I'm not saying that Lukeman is downplaying this point--he's definitely not. What bothers me about this book is that it seems to have two audiences in the newbie creative writer and the experienced creative writer. The first half of the book, focusing on these base punctuation marks, is for newbies, and I can't help but feel that newbies would be better served by reading examples of what they want to write in order to pick up punctuation rules than they would this book. The second half, which goes into colons, dashes (which I overuse, I know), parentheses (lookit here), and the aforementioned quotation marks and paragraph and section breaks (and I do think referring to paragraph and section breaks as part of punctuation was freaking brilliant). There's also a brief chapter on less used punctuation marks--exclamation points, question marks, ellipses, brackets, etc.
This was what I found useful. The stuff about periods, commas, and semi-colons I found heavy-handed and too much for an experienced writer, but I felt that latter half of the book would overwhelm a newbie. But if you're using it as a reference book? That's different, but it's not set up as a reference book, which makes it odd.
The Ugly:
If you go to the book's website, you'll find that there's a list of the universities that use A Dash of Style in their creative writing programs. My objection here is really to the way that creative writing is taught (though Lukeman is complicit in this).
Creative writing is taught in American universities as "literary" creative writing. Genre writing is looked down upon by the academic establishment, unless you are so lucky as to be in a program like mine which focuses heavily on pop culture, and even then, I can't speak to the way creative writing is taught. What I do know is that at some universities (I have heard of several through some of my friends), creative writing is expected, oddly enough, to conform to some academic notion of non-conformity.

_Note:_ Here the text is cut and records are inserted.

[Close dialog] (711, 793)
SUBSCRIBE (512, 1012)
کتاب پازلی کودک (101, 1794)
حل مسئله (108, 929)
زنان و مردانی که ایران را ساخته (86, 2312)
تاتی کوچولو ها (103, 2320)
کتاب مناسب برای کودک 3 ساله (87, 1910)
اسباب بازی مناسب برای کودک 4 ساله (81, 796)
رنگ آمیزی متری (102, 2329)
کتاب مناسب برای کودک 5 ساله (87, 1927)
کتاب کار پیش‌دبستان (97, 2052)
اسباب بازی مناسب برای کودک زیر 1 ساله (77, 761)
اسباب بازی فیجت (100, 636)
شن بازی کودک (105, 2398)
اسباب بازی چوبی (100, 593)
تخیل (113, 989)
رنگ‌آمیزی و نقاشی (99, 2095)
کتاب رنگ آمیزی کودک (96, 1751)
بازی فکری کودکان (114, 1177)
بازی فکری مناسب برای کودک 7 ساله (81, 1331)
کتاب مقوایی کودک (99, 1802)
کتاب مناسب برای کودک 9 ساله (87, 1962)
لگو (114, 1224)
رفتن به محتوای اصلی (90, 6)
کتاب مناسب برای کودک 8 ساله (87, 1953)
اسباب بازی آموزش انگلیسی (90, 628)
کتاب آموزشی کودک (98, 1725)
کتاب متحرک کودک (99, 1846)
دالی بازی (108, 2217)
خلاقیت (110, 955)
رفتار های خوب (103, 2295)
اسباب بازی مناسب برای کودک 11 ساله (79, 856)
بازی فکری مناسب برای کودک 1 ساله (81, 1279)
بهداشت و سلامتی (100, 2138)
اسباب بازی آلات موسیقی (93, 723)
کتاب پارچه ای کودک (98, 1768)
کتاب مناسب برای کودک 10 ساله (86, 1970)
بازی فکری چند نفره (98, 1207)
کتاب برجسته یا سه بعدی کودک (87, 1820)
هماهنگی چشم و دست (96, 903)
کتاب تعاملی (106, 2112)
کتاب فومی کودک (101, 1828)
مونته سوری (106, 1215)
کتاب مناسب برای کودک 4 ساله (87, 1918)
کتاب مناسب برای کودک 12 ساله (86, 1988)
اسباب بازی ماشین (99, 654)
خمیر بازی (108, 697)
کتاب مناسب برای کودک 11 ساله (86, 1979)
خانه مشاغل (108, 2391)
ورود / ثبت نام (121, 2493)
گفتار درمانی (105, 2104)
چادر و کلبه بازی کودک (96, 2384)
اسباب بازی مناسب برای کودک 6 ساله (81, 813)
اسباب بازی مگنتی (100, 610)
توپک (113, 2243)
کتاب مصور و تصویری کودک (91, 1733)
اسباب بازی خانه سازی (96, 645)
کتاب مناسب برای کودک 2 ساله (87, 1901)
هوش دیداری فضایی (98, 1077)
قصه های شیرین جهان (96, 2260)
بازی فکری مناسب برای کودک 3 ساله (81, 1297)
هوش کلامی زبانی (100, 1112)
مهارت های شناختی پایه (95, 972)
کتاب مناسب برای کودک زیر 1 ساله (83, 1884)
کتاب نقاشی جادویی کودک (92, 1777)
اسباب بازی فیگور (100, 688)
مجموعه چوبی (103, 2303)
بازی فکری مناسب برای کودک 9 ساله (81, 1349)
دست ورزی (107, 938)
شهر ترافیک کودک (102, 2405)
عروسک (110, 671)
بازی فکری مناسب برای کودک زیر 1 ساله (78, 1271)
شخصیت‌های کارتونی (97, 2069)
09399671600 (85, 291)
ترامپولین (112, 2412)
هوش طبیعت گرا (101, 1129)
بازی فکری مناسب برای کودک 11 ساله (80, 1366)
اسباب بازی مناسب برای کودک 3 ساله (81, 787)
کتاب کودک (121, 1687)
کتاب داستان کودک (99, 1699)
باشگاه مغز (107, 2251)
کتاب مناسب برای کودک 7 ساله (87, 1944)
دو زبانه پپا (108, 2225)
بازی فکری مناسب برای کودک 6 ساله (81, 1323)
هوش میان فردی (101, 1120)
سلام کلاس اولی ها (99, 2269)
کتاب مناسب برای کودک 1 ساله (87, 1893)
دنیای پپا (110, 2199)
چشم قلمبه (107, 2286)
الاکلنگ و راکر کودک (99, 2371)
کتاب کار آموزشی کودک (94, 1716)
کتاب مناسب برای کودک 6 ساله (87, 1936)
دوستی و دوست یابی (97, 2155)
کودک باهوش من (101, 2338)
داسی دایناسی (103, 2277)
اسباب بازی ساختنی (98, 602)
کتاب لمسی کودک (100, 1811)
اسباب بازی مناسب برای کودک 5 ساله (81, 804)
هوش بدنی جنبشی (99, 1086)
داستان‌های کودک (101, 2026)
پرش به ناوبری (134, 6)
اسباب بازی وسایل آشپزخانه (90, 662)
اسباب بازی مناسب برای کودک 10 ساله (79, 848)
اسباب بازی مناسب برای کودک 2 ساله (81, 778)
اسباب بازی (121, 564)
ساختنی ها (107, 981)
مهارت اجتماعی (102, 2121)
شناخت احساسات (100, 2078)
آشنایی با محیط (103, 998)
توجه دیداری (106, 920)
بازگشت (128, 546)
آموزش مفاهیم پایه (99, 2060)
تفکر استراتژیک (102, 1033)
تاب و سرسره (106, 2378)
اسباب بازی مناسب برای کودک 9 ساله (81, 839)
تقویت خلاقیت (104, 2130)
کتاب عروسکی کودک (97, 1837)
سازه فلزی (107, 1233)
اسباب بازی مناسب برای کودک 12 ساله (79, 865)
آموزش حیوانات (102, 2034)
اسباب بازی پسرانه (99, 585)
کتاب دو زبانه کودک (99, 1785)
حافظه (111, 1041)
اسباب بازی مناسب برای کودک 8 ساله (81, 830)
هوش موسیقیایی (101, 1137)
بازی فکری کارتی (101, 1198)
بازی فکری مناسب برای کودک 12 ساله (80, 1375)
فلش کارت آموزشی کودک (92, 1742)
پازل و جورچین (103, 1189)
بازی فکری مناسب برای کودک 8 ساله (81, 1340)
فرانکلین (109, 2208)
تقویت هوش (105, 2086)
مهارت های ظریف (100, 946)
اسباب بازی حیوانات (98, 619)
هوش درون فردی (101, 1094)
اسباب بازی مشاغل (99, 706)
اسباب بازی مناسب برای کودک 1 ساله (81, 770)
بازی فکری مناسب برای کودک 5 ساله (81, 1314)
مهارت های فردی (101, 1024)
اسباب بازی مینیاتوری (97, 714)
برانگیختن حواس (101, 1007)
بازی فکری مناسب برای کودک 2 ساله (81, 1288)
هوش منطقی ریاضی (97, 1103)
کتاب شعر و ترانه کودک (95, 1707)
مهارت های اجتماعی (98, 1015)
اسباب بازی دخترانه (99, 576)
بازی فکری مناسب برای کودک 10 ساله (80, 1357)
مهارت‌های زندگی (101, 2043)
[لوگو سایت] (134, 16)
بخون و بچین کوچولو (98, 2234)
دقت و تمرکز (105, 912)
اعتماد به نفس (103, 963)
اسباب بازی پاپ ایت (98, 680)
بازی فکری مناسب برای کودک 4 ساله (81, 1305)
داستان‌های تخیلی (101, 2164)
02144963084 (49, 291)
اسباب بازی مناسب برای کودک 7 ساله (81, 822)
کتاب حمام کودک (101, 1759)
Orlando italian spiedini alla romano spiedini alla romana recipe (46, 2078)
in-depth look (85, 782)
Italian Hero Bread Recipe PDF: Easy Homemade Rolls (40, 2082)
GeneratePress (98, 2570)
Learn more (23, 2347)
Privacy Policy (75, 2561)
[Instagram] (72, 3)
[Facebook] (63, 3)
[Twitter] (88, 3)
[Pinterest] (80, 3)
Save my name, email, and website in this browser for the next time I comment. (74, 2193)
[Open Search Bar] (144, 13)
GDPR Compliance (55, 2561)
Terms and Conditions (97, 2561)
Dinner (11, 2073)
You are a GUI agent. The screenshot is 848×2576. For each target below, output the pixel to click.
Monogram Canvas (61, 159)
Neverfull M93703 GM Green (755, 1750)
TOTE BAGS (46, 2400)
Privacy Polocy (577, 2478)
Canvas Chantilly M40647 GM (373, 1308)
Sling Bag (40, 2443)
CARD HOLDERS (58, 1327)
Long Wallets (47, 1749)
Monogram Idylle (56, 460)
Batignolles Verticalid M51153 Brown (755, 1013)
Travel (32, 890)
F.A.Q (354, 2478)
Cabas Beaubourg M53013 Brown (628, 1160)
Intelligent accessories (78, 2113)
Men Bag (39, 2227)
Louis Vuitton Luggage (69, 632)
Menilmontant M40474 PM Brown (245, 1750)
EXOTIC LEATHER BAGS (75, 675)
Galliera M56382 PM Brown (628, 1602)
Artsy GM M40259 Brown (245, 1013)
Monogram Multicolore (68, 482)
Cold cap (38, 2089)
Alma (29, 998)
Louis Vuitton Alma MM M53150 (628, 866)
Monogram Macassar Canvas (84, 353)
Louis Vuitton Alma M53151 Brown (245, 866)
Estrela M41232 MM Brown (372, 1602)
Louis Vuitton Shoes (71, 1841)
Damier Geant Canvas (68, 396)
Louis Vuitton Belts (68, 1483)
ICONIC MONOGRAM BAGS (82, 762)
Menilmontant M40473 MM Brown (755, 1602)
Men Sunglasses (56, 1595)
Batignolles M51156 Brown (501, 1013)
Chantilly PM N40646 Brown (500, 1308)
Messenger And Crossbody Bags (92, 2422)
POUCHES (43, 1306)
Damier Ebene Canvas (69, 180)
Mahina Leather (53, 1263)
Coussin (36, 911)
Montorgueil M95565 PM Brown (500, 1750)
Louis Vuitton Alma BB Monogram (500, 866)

Horse hockey. Genre writing can be just as influential, if not more so, than anything that will end up in the canon in fifty years. Harry Potter is never going to end up in the "literary" canon (nor would I argue, should it. For example, it ignores many of Lukeman's punctuation rules!), but to ignore the impact that it has had on the last two generations of readers would be idiotic. The same could be said of Twilight as a cult phenomenon, despite all of the objections that I have to it.
Lukeman is complicit in that all of his examples are drawn from literary fiction, and the general tenor of the book suggests that he's expecting his readers to write literary fiction. Well, some of us don't. Some of us write genre fiction very happily, and one thing that Lukeman fails to acknowledge is that some of these genres have conventions of their own. He's so busy focusing on how some writers have distorted the use of certain punctuation marks (Hemingway used emphatic periods! Joyce exiled the poor defenseless quotation mark!) that sometimes I felt that standard conventions were getting overlooked. This is probably not fair, because he does make note of the standard ways some punctuation should be used.
Anyway, back to my point. We need a more expansive definition of creative writing (perhaps one that recognizes that all writing, academic, fiction and non-fiction is creative?) both in and out of academia, and books like this aren't helping.
Everything else:
All this said, it's a good book to read. I wouldn't use it in a beginning creative writing class, I don't imagine. (Of course, I would rather not teach a creative writing class at all.) But it's interesting, and it has some good reminders for more experienced writers. And I would very much like to pick up one of Lukeman's previous books, The First Five Pages: A Writer's Guide to Staying out of the Rejection Pile. But I'd like to know what Lukeman, as a literary agent, tends to buy himself first. If he's not buying genre fiction, then I don't know that all of his advice would work.